I am astounded that a Pakistani man honor-killed his sister (Fauzia Azeem) because she had the temerity to, among other things, post on her Facebook page, “I believe I am a modern-day feminist. I believe in equality.” He killed his sister as a matter of family honor. That is a reflection on all of us as a species. But for the luck of the genetic draw, I could have been “that” man, acculturated to murder my sister because she had the gall to think for herself.

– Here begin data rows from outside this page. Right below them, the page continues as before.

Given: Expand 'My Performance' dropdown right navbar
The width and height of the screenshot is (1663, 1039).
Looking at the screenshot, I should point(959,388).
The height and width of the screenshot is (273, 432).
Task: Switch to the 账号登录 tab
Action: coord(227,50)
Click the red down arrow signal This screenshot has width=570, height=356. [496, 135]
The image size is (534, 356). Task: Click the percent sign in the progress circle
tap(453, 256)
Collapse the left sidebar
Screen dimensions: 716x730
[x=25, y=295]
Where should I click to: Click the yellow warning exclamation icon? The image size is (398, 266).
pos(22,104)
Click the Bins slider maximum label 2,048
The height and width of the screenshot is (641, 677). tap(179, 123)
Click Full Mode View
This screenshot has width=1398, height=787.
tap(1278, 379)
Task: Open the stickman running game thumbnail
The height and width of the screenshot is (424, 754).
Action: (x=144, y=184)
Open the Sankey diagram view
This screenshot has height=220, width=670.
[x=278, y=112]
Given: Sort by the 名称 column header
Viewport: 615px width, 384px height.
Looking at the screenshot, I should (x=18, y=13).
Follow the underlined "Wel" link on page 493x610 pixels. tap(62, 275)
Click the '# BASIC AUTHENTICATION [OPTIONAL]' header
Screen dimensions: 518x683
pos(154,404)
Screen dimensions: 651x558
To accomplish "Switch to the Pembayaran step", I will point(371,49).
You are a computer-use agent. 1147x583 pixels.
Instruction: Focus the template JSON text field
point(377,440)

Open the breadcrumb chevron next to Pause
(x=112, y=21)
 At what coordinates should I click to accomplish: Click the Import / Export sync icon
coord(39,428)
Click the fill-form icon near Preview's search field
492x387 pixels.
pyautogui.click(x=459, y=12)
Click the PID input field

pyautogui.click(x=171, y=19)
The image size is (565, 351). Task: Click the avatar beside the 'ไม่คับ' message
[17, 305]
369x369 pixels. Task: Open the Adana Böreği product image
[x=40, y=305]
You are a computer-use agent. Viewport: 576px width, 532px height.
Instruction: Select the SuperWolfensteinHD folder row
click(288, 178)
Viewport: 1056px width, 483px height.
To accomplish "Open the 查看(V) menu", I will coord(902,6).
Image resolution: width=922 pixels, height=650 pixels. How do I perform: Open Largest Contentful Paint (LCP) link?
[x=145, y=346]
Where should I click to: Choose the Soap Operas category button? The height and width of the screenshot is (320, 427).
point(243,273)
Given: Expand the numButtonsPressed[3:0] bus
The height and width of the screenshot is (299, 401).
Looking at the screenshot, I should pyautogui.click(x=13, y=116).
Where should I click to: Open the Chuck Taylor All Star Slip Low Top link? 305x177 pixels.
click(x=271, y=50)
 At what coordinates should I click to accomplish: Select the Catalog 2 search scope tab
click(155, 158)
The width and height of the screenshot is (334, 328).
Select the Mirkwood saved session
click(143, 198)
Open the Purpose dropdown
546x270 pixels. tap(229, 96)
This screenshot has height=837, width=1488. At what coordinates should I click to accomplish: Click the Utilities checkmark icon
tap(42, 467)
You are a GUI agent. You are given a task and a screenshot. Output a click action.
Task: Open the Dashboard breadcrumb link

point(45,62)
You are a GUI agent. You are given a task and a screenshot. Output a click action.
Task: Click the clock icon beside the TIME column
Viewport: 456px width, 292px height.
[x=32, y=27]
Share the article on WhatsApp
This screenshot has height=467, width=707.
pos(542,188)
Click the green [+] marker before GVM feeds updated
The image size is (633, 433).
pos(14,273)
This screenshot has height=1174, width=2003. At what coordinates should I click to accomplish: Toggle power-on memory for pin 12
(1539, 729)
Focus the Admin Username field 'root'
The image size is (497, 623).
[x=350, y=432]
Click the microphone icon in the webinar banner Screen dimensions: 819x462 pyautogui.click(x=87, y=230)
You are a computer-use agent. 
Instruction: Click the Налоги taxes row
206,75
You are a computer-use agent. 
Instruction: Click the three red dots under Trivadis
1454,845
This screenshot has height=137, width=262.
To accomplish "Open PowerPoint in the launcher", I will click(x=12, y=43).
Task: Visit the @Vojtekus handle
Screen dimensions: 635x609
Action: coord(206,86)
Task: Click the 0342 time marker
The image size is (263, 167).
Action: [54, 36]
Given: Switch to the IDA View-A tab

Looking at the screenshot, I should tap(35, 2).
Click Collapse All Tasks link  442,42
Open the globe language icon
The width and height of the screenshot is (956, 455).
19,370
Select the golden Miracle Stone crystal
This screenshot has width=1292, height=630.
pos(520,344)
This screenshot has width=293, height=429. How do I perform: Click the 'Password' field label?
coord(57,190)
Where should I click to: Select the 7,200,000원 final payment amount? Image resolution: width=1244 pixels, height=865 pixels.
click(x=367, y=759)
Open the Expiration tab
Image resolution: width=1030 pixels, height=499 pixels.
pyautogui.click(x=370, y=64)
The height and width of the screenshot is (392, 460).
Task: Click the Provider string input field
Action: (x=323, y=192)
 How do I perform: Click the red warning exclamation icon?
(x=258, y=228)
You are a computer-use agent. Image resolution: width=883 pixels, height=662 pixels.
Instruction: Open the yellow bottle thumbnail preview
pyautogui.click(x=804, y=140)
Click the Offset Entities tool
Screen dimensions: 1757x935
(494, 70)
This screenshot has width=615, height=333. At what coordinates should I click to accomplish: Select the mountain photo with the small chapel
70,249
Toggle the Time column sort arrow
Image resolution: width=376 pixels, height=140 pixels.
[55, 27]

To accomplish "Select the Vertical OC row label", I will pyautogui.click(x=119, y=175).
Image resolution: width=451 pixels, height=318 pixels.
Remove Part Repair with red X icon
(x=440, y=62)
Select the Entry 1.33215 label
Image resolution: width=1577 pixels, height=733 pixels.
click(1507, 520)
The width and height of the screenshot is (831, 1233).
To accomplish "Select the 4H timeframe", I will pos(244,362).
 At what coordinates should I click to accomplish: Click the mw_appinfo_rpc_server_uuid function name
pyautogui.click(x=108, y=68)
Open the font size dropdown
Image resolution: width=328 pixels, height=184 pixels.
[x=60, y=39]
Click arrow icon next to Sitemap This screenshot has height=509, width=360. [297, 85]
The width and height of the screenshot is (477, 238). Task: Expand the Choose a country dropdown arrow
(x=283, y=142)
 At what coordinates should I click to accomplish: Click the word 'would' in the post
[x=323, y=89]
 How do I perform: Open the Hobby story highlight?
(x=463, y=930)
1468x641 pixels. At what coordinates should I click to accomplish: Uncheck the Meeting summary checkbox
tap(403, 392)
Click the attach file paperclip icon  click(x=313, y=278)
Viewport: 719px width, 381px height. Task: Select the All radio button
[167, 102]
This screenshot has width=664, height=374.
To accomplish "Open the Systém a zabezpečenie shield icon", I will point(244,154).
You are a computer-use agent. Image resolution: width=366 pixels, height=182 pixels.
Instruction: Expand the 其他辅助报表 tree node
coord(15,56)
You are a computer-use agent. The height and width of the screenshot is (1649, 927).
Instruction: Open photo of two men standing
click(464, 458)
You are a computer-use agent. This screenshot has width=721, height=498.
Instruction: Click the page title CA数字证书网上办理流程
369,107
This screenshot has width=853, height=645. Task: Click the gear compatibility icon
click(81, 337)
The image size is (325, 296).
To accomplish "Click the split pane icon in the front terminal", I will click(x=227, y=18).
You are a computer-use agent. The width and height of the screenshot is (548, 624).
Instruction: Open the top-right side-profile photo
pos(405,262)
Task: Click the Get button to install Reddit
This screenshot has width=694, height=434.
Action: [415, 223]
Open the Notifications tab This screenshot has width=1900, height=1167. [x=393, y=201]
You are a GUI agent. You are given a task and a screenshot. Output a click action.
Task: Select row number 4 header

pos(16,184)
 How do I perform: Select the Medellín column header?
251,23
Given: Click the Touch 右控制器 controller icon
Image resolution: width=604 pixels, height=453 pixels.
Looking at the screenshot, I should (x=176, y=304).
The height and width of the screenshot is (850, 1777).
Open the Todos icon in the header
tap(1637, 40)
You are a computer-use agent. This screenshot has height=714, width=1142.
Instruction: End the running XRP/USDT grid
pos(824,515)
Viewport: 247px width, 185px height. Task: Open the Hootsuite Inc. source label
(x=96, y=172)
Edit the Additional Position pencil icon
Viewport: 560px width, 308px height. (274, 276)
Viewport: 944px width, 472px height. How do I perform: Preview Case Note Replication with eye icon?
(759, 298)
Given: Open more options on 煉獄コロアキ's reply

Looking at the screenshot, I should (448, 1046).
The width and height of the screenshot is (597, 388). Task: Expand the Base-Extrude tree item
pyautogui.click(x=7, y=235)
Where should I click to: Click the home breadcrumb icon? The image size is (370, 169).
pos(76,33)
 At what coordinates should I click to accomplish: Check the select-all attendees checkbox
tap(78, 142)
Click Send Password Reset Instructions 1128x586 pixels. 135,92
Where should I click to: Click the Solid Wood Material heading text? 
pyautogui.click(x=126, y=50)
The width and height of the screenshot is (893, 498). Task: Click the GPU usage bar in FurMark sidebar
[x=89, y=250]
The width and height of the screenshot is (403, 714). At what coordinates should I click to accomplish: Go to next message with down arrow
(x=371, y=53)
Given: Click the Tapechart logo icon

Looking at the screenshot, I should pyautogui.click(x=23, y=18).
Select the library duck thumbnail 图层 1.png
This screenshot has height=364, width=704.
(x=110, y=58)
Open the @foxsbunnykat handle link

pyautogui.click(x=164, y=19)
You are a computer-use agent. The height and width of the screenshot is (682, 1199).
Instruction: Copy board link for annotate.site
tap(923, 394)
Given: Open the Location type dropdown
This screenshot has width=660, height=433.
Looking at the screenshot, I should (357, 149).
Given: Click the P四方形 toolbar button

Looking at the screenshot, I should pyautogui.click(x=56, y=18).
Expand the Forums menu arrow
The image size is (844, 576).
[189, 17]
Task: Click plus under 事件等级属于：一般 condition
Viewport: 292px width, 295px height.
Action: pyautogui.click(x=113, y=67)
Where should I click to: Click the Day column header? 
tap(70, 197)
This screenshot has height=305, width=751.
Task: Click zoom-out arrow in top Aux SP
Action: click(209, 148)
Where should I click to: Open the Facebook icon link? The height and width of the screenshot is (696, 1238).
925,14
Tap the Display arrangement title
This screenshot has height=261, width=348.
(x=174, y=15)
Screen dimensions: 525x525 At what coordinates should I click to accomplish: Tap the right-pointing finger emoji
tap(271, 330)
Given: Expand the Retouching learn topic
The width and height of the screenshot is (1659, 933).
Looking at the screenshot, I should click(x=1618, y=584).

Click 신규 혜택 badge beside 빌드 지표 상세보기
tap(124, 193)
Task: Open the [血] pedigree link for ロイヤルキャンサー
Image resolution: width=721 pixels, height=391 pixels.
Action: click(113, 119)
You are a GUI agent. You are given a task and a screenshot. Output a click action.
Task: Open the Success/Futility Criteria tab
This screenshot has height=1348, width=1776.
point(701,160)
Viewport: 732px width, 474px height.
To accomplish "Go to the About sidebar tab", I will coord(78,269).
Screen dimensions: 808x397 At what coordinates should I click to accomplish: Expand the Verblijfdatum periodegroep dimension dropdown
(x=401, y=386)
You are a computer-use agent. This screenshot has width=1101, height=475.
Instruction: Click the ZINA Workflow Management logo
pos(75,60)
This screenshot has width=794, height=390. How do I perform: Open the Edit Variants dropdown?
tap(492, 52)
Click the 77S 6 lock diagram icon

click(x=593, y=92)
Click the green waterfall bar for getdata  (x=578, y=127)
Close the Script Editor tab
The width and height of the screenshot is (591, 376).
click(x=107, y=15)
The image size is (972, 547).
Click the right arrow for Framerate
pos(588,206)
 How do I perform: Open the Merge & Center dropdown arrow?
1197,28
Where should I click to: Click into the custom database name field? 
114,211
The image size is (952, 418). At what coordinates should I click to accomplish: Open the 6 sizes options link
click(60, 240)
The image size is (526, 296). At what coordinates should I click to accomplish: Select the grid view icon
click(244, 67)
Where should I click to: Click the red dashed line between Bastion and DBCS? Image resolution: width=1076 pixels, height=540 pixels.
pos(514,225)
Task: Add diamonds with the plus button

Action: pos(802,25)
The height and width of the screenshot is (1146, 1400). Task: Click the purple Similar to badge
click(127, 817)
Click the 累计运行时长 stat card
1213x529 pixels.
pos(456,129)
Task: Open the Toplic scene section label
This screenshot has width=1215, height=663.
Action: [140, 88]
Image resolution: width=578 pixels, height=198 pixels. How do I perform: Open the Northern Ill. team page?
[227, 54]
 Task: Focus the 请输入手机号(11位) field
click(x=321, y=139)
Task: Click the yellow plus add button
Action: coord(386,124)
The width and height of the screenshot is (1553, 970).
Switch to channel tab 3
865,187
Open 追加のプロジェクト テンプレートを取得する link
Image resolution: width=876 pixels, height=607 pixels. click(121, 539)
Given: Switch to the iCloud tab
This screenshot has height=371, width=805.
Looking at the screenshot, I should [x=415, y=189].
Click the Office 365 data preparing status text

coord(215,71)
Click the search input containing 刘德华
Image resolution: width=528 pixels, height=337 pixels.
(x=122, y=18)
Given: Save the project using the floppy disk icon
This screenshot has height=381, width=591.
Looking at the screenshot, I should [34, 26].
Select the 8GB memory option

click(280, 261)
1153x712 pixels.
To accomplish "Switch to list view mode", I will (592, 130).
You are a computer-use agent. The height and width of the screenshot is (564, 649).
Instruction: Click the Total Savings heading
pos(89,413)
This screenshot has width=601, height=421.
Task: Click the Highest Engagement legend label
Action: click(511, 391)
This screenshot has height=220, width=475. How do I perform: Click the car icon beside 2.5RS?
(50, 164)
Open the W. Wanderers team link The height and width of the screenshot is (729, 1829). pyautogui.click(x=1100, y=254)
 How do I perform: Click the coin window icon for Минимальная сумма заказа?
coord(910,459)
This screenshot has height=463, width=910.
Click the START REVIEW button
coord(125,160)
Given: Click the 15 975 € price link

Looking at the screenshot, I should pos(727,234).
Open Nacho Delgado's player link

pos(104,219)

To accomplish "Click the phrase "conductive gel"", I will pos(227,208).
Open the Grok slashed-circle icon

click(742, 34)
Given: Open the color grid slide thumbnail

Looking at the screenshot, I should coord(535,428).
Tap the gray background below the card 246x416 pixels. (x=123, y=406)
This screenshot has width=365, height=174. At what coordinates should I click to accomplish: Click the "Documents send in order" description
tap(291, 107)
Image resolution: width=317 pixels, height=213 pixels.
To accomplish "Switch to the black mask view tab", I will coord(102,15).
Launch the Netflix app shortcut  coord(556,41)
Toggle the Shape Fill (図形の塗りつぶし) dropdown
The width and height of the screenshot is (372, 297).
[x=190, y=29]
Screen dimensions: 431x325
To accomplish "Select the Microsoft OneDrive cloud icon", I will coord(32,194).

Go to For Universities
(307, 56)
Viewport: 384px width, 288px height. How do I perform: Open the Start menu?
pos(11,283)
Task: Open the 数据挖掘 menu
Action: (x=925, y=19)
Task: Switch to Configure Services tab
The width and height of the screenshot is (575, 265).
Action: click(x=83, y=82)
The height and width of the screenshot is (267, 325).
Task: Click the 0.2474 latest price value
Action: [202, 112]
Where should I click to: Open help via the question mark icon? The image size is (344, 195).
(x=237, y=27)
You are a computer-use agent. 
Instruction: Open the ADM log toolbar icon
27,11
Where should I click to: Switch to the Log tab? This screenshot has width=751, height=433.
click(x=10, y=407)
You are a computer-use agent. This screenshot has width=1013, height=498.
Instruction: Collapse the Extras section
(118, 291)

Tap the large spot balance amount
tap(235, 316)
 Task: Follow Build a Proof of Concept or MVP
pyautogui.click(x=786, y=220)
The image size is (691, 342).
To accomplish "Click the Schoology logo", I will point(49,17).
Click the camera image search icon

Before our eyes, we witness the gawd-awful goo — the now regular flushing of the toilet from Lake Okeechobee — befouling our South Florida coastline. We know who and what is responsible. As Pogo said, “We have met the enemy and he is us.”

We walked out of Africa but haven’t put down the cudgel. We mow people down by the dozens in a truck. We gun down dancing gay Latinos by the club-full. We assassinate police officers. We execute children in elementary schools. We fly planes into buildings. We blow-up treasured historical sites because our, the one “true” God condones it. We marginalize those who do not share our beliefs (I am guilty of that). We cowardly don white robes and hoods and/or goose-step to terrorize our fellow citizens. We ignore the suffering of others by offering trite bromides such as “adversity builds character” or “just pick yourself up by your bootstraps.” We put in place “trickle down economics” knowing it’s a sham (see David Stockman).

Does it have to be this way? Historically, more (some) are living better than at any point in history. But it all seems so fragile, our “democratic” way of life. My sense of our times today is partly one of befuddlement. How, with all that confronts us as a nation, are we reduced to the choice of Donald Trump as the Republican presidential candidate? How can it be that so many of my fellow citizens look at the world and feel (rather than think) Trump is a solution for anything? Make America Great Again? What does that even mean?

And I think, why not. If the ’Pubs gut the middle class, spit on the impoverished, vanquish our environment and “neocon” the Middle East, who am I to decry the GOP’s revision of the American Dream. If that be the majority decision.

It is challenging to stay engaged, yet we must.

We’ve come so far and have so very far to go.